Fotogrammi di Argentina iniziano giá ad apparire mentre percorriamo diligenti la Ruta Nacional 1 verso Encarnación: una litania di mucche e campi, campi e mucche, si alterna alle grandi estensioni di terra svendute ai produttori di soia del Brasile. Incrociamo pochissime auto sulla nostra strada, nonostante questi luoghi siano mete gettonatissime dei vacanzieri estivi paraguaiani.  Unico compagno di viaggio il cielo azzurro costellato di nuvole bianche.

Ad Encarnación attraversiamo il Paraná ed è subito Argentina.  La provincia di Misiones prende il nome dalle missioni costruite come cattedrali nella selva a partire dal XVII secolo dalla Compagnia di Gesú nel tentativo di evangelizzare gli indios Guaraní, in una regione che oggi comprende nord dell’Argentina, sud del Brasile e del Paraguay.

Lo scopo del nostro viaggio è visitare due giunte promotrici di casse di credito cooperative della provincia, le quali hanno giá fatto domanda al Banco Central de la República Argentina per costituirsi in casse e sono in attesa, una da quasi un anno, dell’autorizzazione.  Nel conoscere i membri delle giunte promotrici, una ad Aristóbulo del Valle, l’altra a Jardín América, ci colpisce la grande consapevolezza di questa gente della necessitá di un’entitá finanziaria locale per riuscire a rispondere in modo adeguato ai bisogni di un territorio.

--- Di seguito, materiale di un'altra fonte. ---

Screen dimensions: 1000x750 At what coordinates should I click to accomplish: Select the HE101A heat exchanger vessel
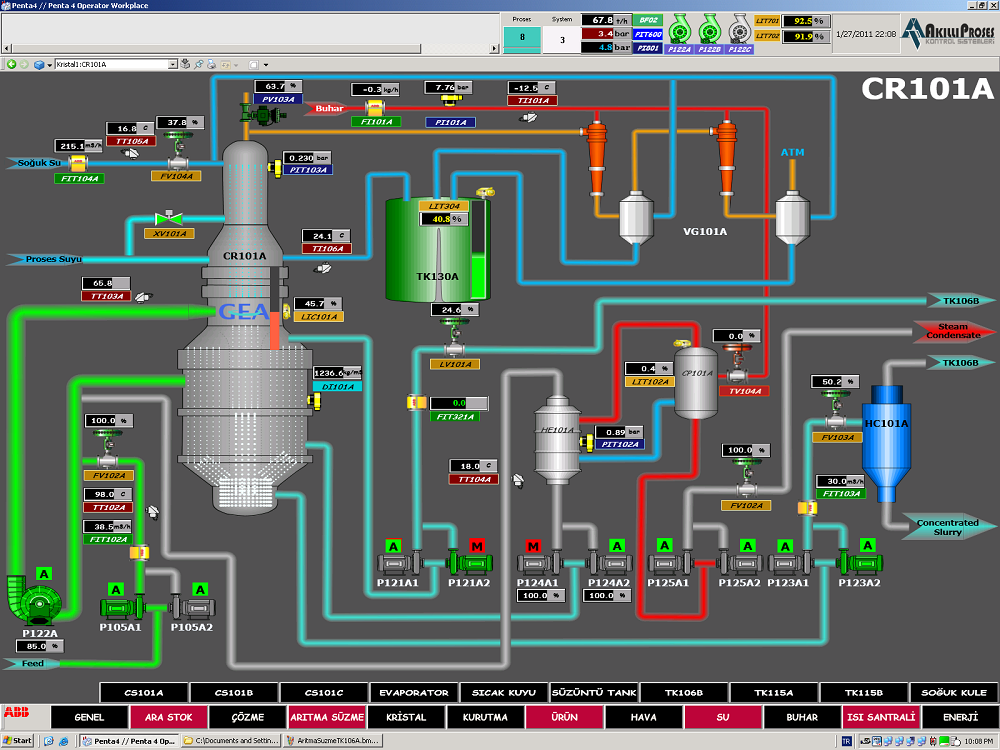pos(557,440)
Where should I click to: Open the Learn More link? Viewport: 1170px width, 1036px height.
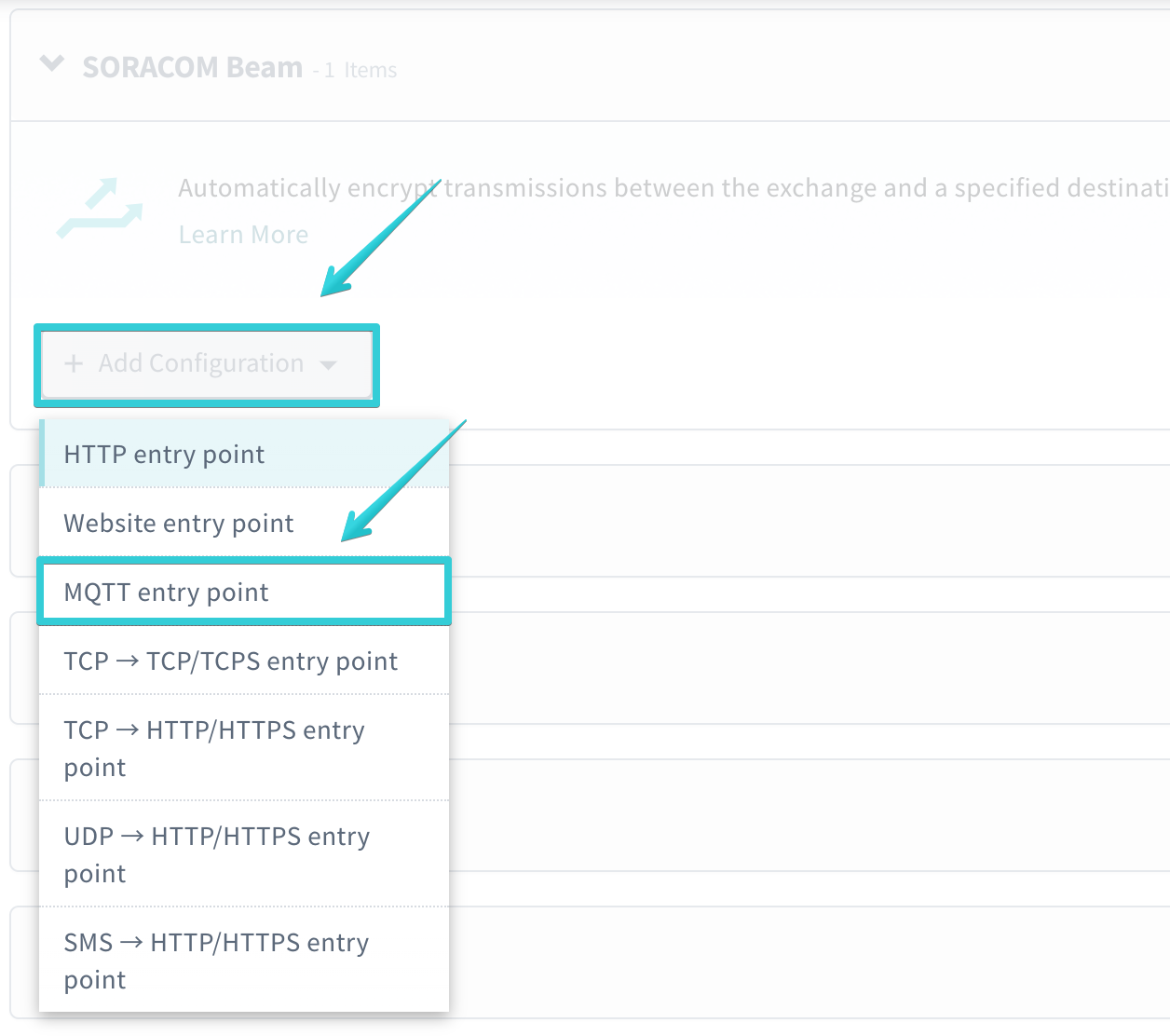point(242,234)
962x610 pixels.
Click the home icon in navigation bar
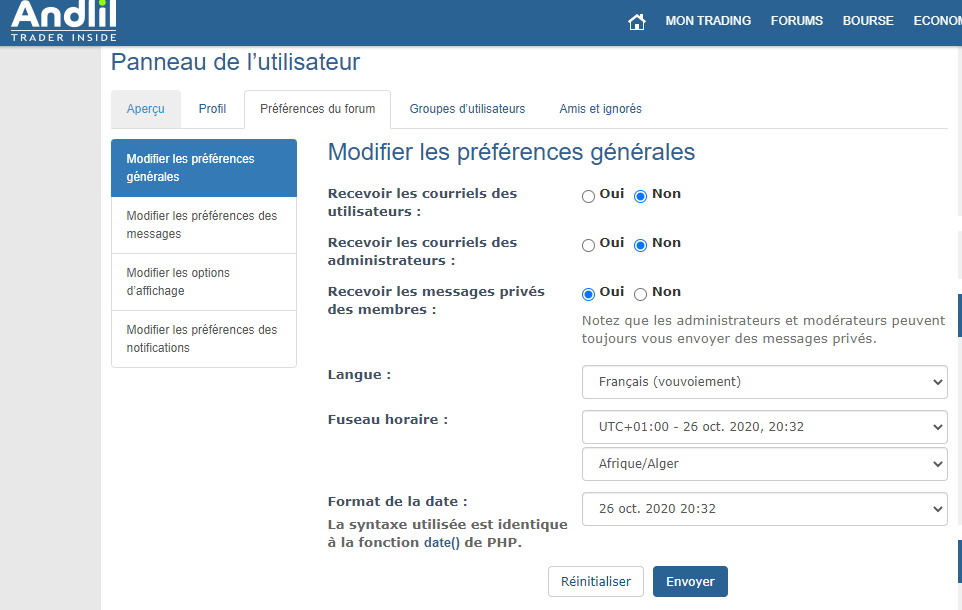(x=636, y=21)
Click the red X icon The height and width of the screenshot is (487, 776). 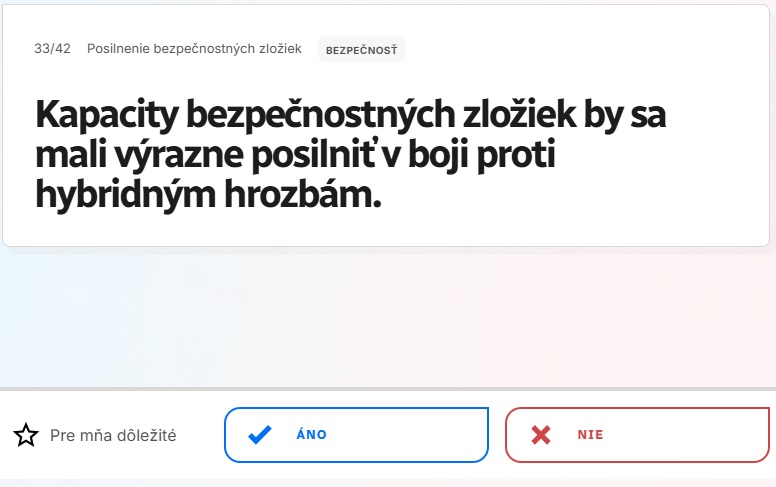(541, 435)
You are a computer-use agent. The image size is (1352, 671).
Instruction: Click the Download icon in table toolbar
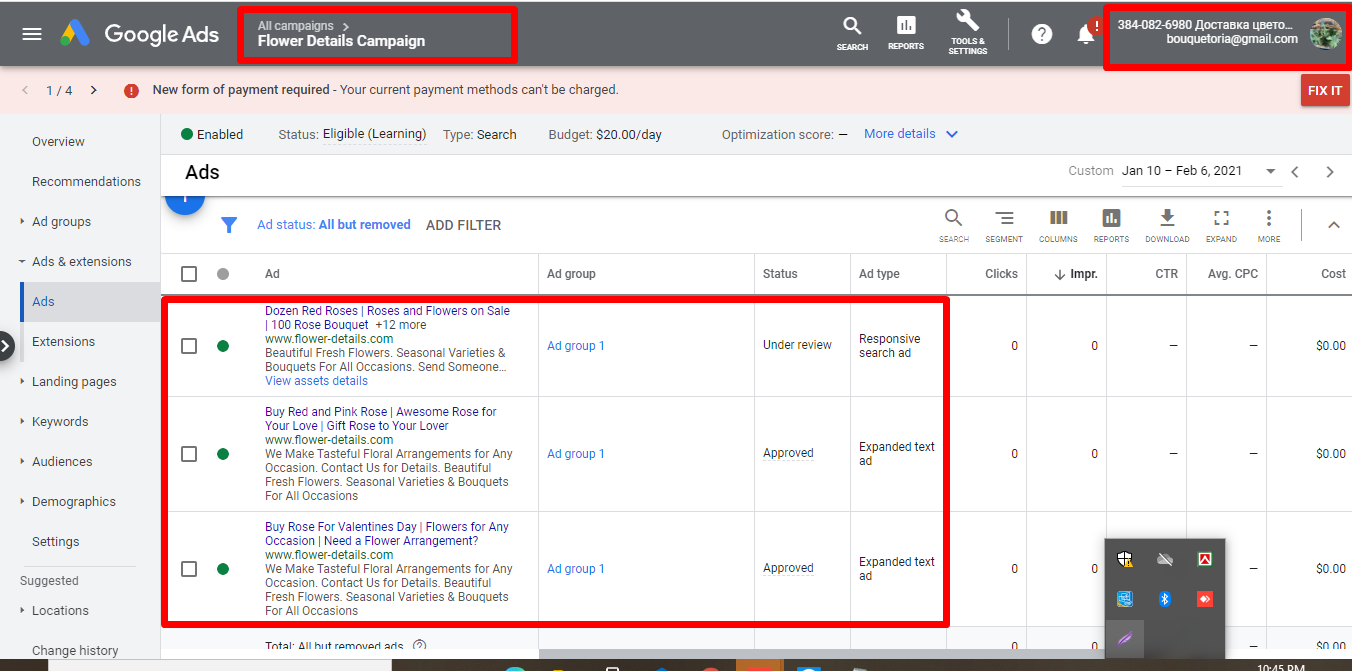1166,219
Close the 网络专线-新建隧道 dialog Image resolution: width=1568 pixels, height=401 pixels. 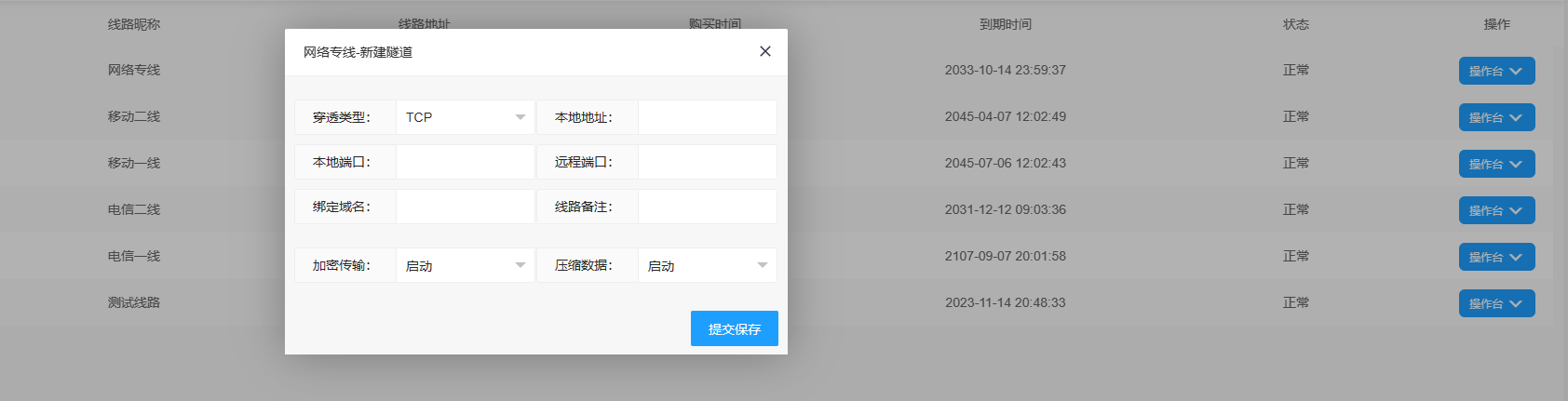(764, 51)
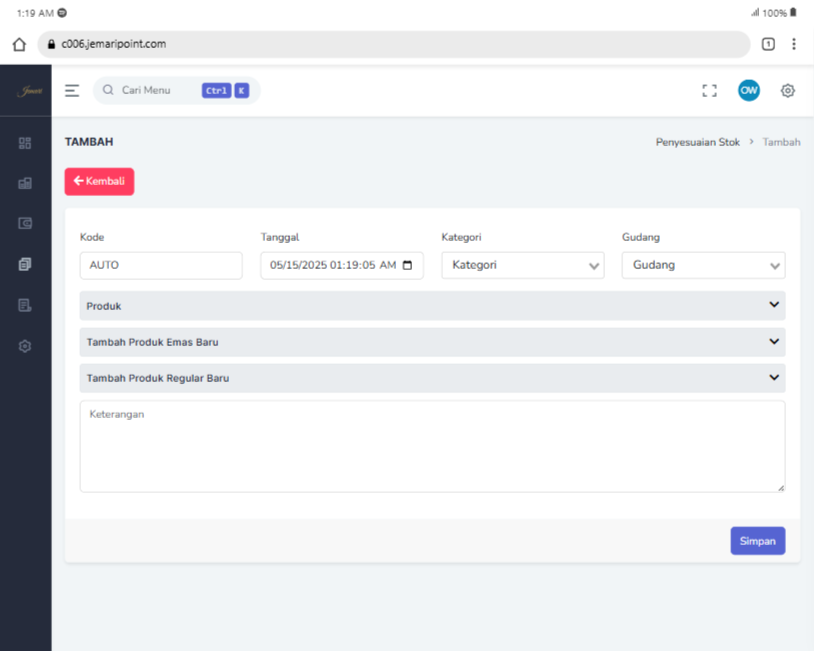The height and width of the screenshot is (651, 814).
Task: Expand the Produk section
Action: coord(432,306)
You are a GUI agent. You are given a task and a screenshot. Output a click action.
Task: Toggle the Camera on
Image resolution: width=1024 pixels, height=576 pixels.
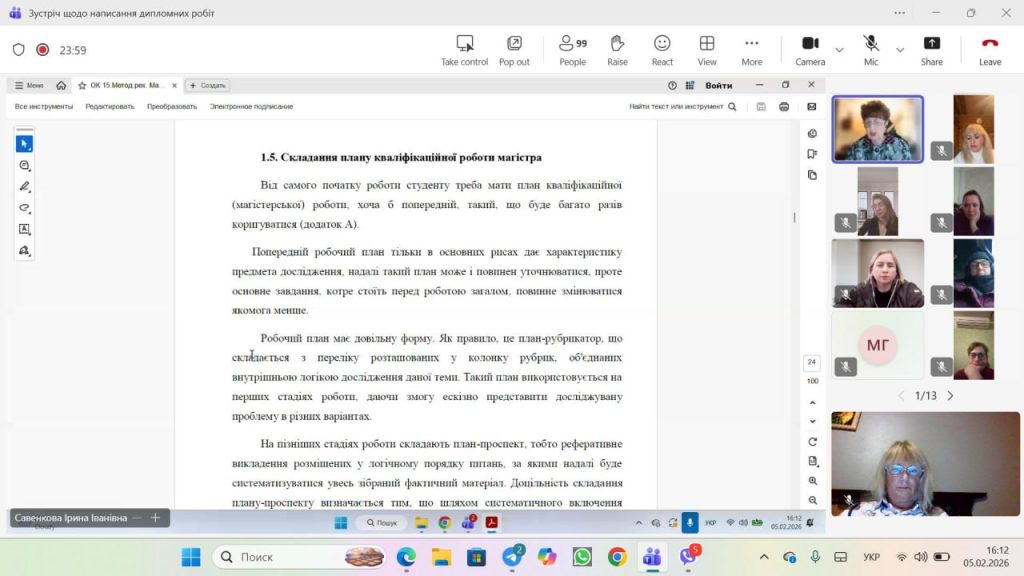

Di fatto, Misiones è una delle province argentine che, a suo tempo, ebbe il maggior numero di casse di credito e la cultura cooperativa é ancora molto radicata. Le giunte promotrici sono infatti costituite per la maggior parte da cooperative di produttori di yerba mate e legname e cooperative che forniscono servizi pubblici come acqua, gas, internet, che hanno potuto contribuire al capitale iniziale delle casse attraverso la donazione di un peso da parte di ognuno dei propri soci. Qui le radici guaraní e indigene sono ancora vive, come nel caso della Piporé, produttrice di yerba mate e socia della cassa di Jardín América, il cui nome significa “impronte di mani e piedi”, quelle che lasciavano nel fango i guaraní che scappavano dalla schiavitú portoghese attraversando i fiumi.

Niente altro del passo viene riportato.